I tested first on multinomial NB, but found that without any fine-tuning or feature engineering, NB/SVM performed much better on the whole data

In [7]:
import re
import pandas as pd
import numpy as np

from sklearn.datasets import fetch_20newsgroups
from sklearn.feature_extraction.text import  CountVectorizer, TfidfVectorizer

import sys, os
sys.path.append(os.getcwd())
from NBSVM_TopicModel import model_20ng


In [2]:
# use sklearn to easily acquire data - remove extraneous information
def extract_20ng(print_sample = False):
    train = fetch_20newsgroups(subset='train', remove=('headers', 'footers', 'quotes'))
    test = fetch_20newsgroups(subset='test', remove=('headers', 'footers', 'quotes'))
    
    if print_sample:
        print("Print 20 Newsgroup sample \n")
        print(train.data[0], "\n", train.target_names[train.target[0]])
    
    return train, test

Generate labels dataframe for binary classification

In [3]:
def gen_y(data):
    df = []
    # for each target, create a row with file id and dummies for each of the labels
    for i in range(len(data.data)):
        row = [re.sub("^.*/", "", data.filenames[i])]
        labels = [0]*len(data.target_names) #20
        labels[data.target[i]] = 1
        row += labels
        df.append(row)
      
    cols = ['filename'] 
    cols += data.target_names
    
    return pd.DataFrame(df, columns = cols)

#df = gen_y(train)
#df.head()

Run our model pipeline 

In [8]:
clf20 = model_20ng()

# run model
def main(clf):
    train, test = extract_20ng(True)
    clf20.add_topics(train.target_names)
    
    # create TF-IDF vectorizer
    print("\n...Generating TF-IDF Matrices...")
    vec = TfidfVectorizer(ngram_range=(1,2), tokenizer=clf20.spacy_tokenizer,
               min_df=3, max_df=0.9, strip_accents='unicode', use_idf=1,
               smooth_idf=1, sublinear_tf=1 )
    train_vec = vec.fit_transform(train.data)
    test_vec = vec.transform(test.data)
    clf20.vec = vec # save vectorizer
    
    # generate label dataframes
    y_train = gen_y(train)
    y_test = gen_y(test)
    
    preds = np.zeros((len(test.data), len(y_test)-1))
    
    # run a binary model for each label
    print("\n...Fitting models...")
    for i, col in enumerate(y_train.iloc[:,1:]):
        print(col)
        model, r = clf20.get_mdl(train_vec, y_train[col])
        preds[:,i] = model.predict_proba(test_vec.multiply(r))[:,1]
        
        # add results
        clf20.add_result(r, model)
        
    # select max label from each of the binary models
    preds[:,-1], _ = clf20.select_max_labels(preds)
    
    print("\n...Evaluating model...")
    clf20.evaluate(test.target, preds[:,-1])
        
    return clf20, preds
    
clf20, preds = main(clf20)

Print 20 Newsgroup sample 

I was wondering if anyone out there could enlighten me on this car I saw
the other day.

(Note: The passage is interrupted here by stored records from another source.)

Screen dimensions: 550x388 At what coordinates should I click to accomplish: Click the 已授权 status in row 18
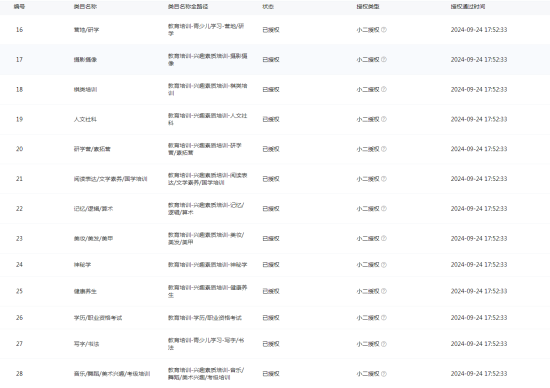tap(271, 89)
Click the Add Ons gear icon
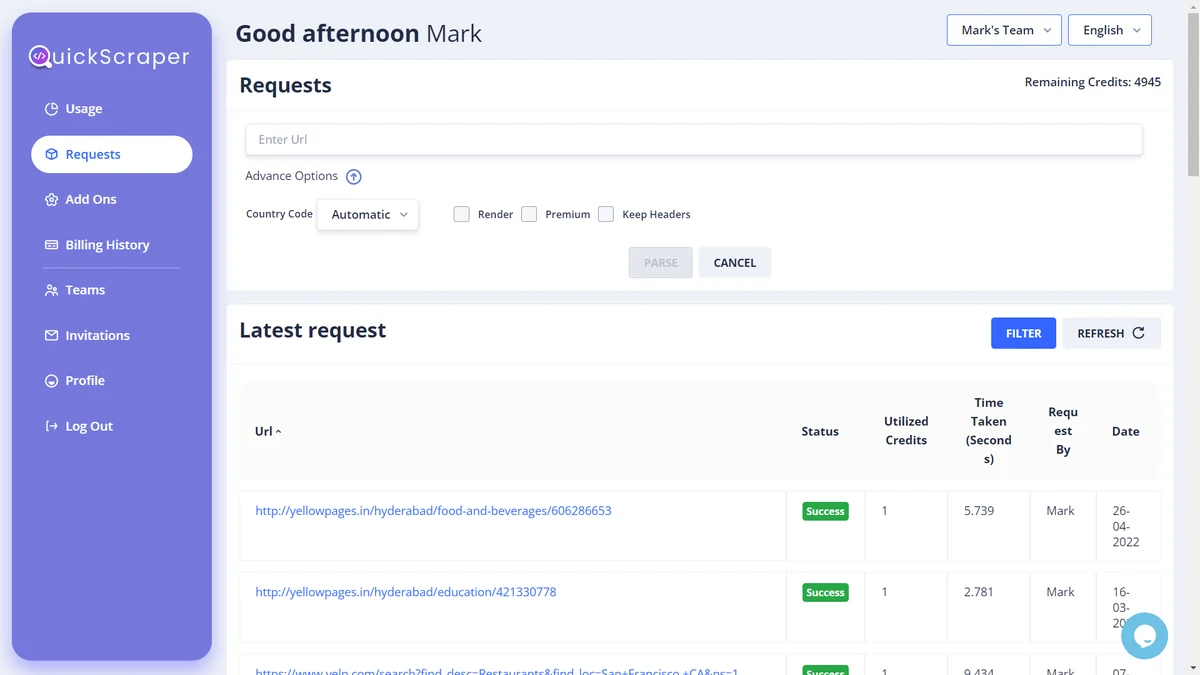The image size is (1200, 675). [x=51, y=200]
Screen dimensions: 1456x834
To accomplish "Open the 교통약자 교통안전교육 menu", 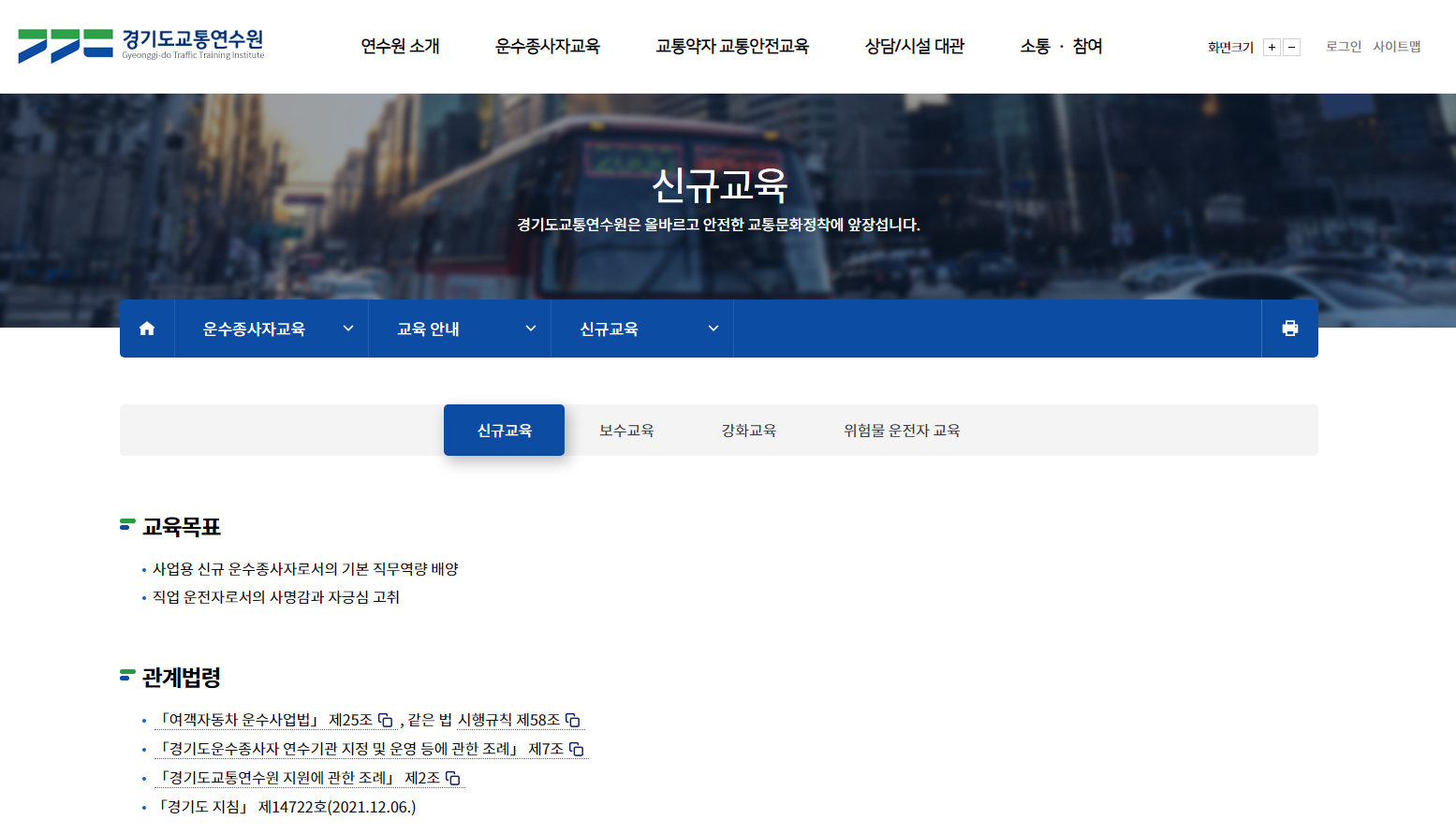I will [733, 46].
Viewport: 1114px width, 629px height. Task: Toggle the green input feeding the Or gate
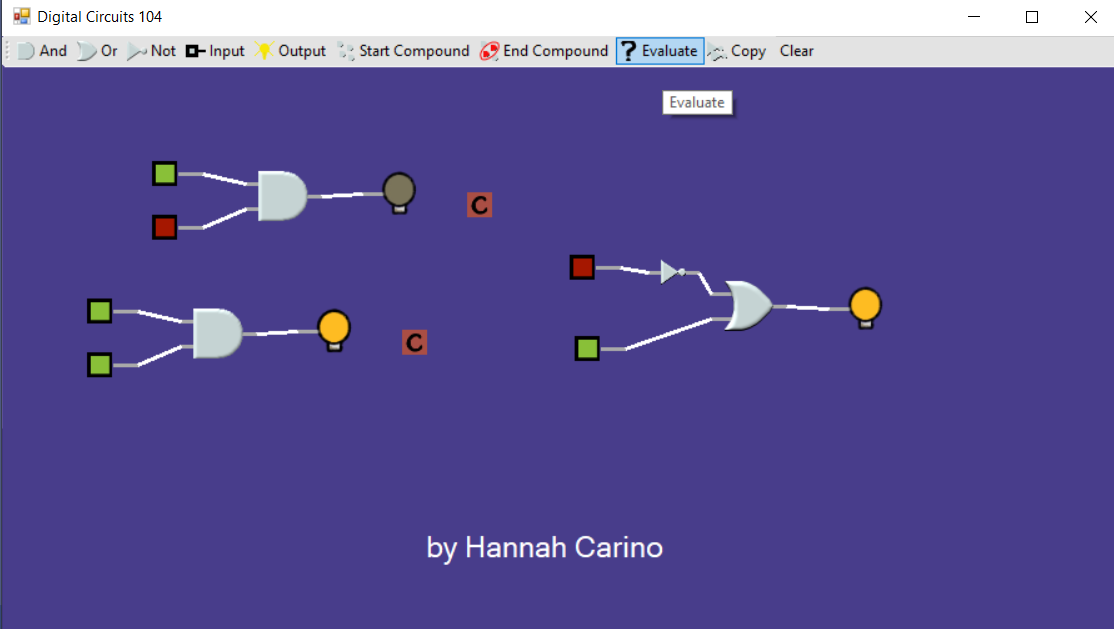[587, 349]
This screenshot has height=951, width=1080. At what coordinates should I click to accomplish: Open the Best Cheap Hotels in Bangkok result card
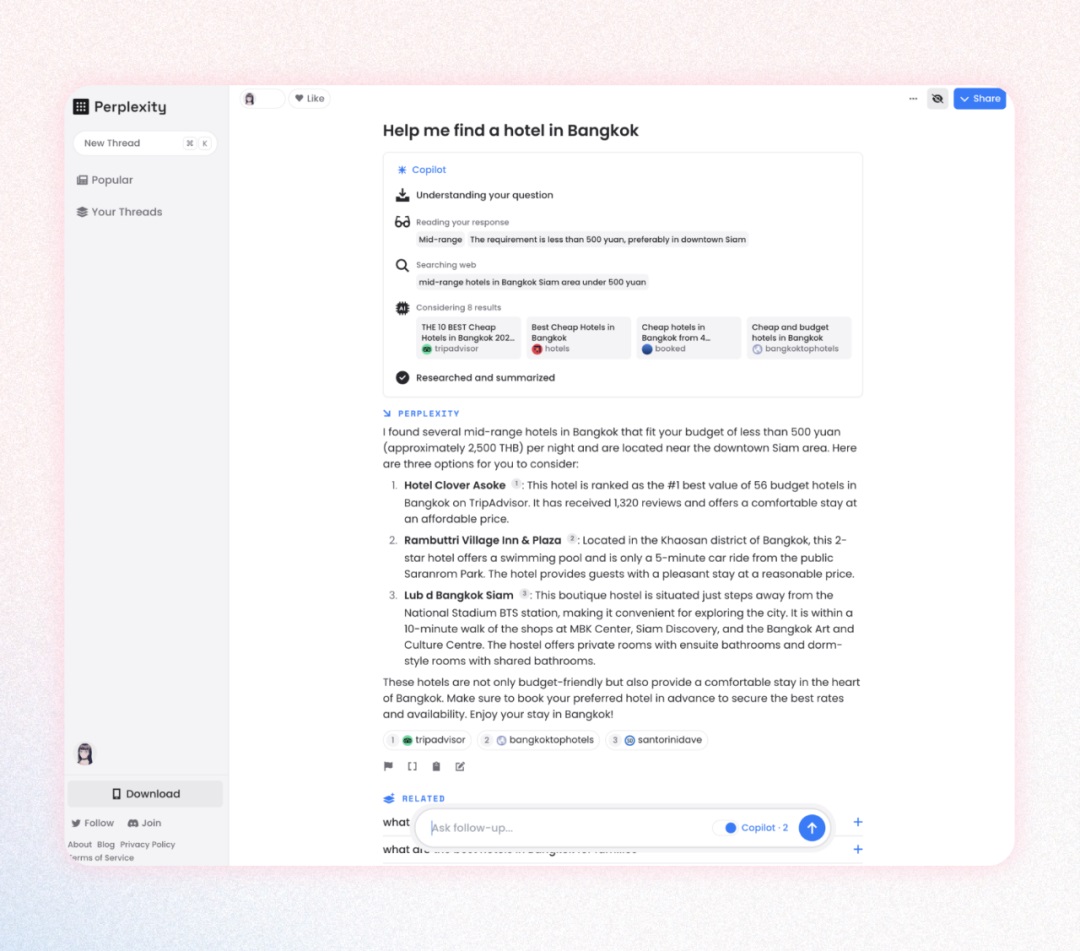point(578,338)
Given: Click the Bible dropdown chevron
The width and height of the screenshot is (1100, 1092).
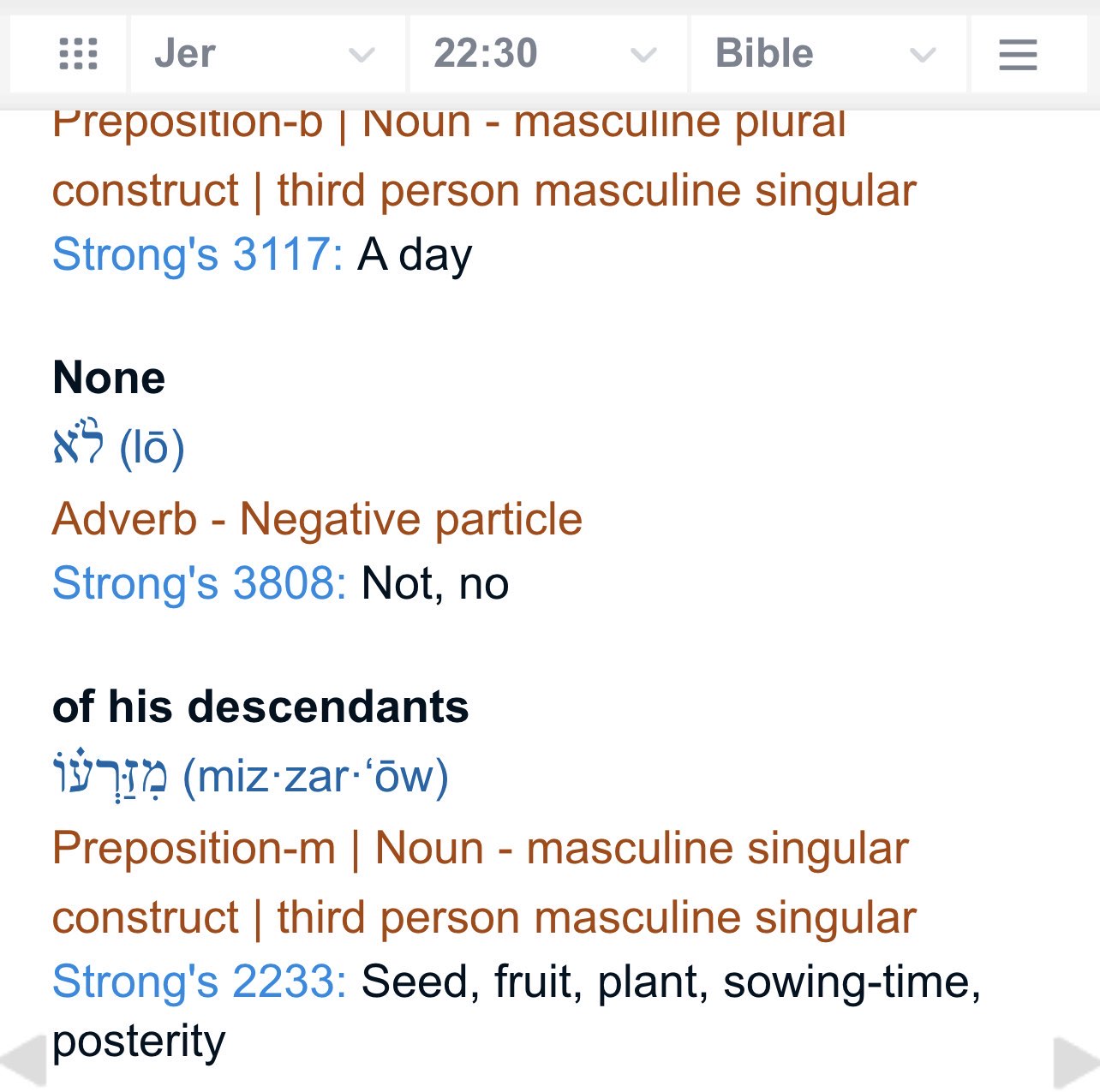Looking at the screenshot, I should click(923, 56).
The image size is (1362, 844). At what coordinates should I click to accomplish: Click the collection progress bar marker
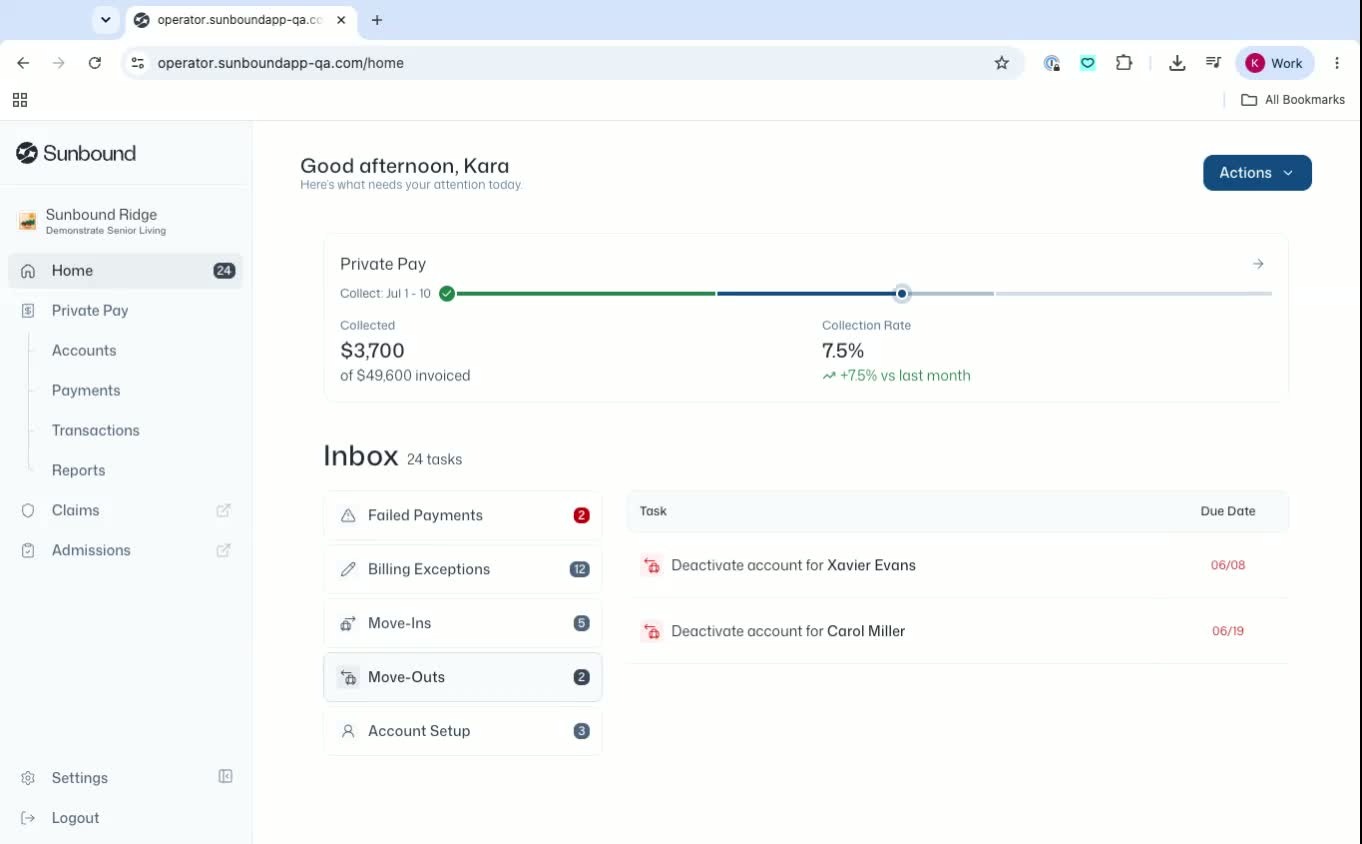point(902,294)

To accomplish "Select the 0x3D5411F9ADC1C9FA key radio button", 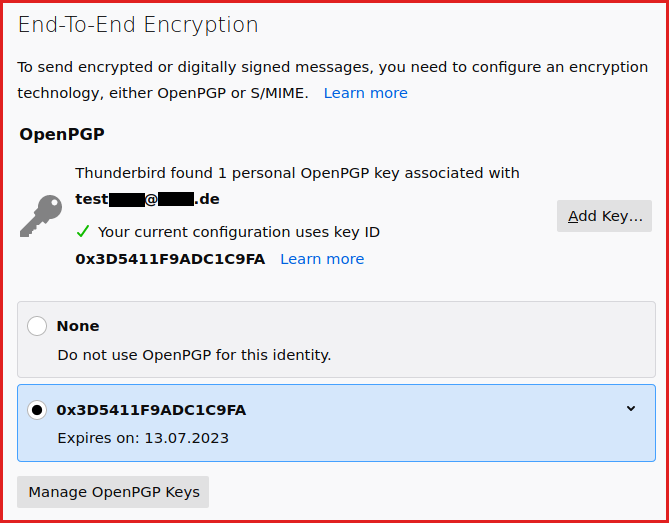I will coord(37,410).
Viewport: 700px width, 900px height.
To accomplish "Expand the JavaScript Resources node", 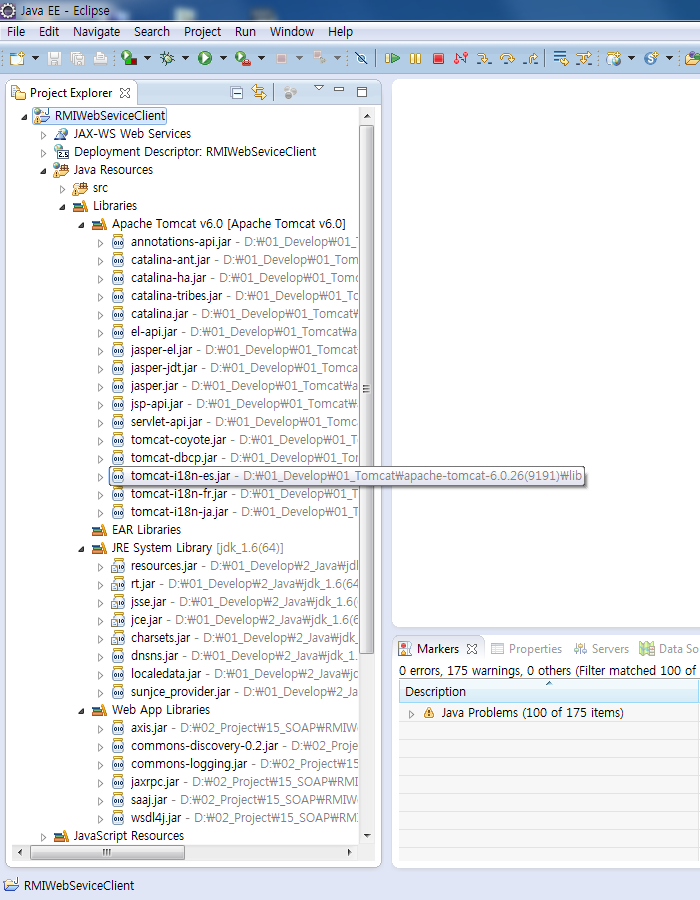I will point(43,836).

It was a 2-door sports car, looked to be from the late 60s/
early 70s. It was called a Bricklin. The doors were really small. In addition,
the front bumper was separate from the rest of the body. This is 
all I know. If anyone can tellme a model name, engine specs, years
of production, where this car is made, history, or whatever info you
have on this funky looking car, please e-mail. 
 rec.autos

...Generating Bag of Word Matrices...

...Fitting models...
alt.atheism
comp.graphics
comp.os.ms-windows.misc
comp.sys.ibm.pc.hardware
comp.sys.mac.hardware
comp.windows.x
misc.forsale
rec.autos
rec.motorcycles
rec.sport.baseball
rec.sport.hockey
sci.crypt
sci.electronics
sci.med
sci.space
soc.religion.christian
talk.politics.guns
talk.politics.mideast
talk.politics.misc
talk.religion.misc

...Evaluating model...
Model Accuracy is....  71.18
              precision    recall  f1

Save model object

In [11]:
import pickle
import os
os.chdir("../..")
with open("./Models/20ng_topicModel", "wb") as f:
    pickle.dump(clf20, f)